It’s scheduled for tomorrow morning.”
Okay, I’m just going to leap into it, I decided. “Does anyone think this might not have been an accident?”
“It would seem an unlikely way to commit suicide.”
Suicide! That thought had never entered my head, and it slammed around in there now like a ricocheting ping-pong ball while I stared at him. After the initial shock of the suggestion, no, I didn’t think it was likely. I suspected Leslie may have felt murderous toward the ex but never suicidal about herself. Was suicide even possible, given the circumstances?
Then, spotting a twitch around Sgt. Yates’s stern mouth, I had the unexpected feeling that he might, with some macabre sense of humor, be teasing me again about my tendency to amateur sleuthing.

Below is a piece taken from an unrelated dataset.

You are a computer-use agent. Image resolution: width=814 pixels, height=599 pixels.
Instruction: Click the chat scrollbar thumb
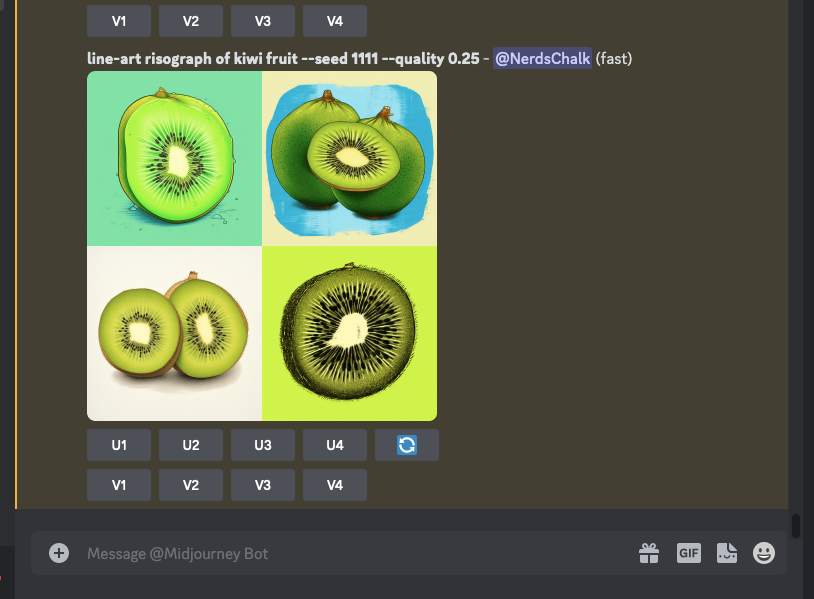click(x=795, y=526)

I kept my dignity. “As you say, suicide seems highly unlikely. So everyone accepts that this was an accident?”
Sgt. Yates gave the smooth, fits-all-occasions response that he’d used before. “Why do you ask?”
“The situation does seem a little odd. Leslie was an expert swimmer.”
“So others have mentioned. But I believe you suggested to an officer on the scene that she may have slipped and hit her head, rendering her unconscious before she fell in.”
“Isn’t that a possibility?”
“These are your speculations, Mrs. Malone, not mine,” he countered, his tone gently reproving.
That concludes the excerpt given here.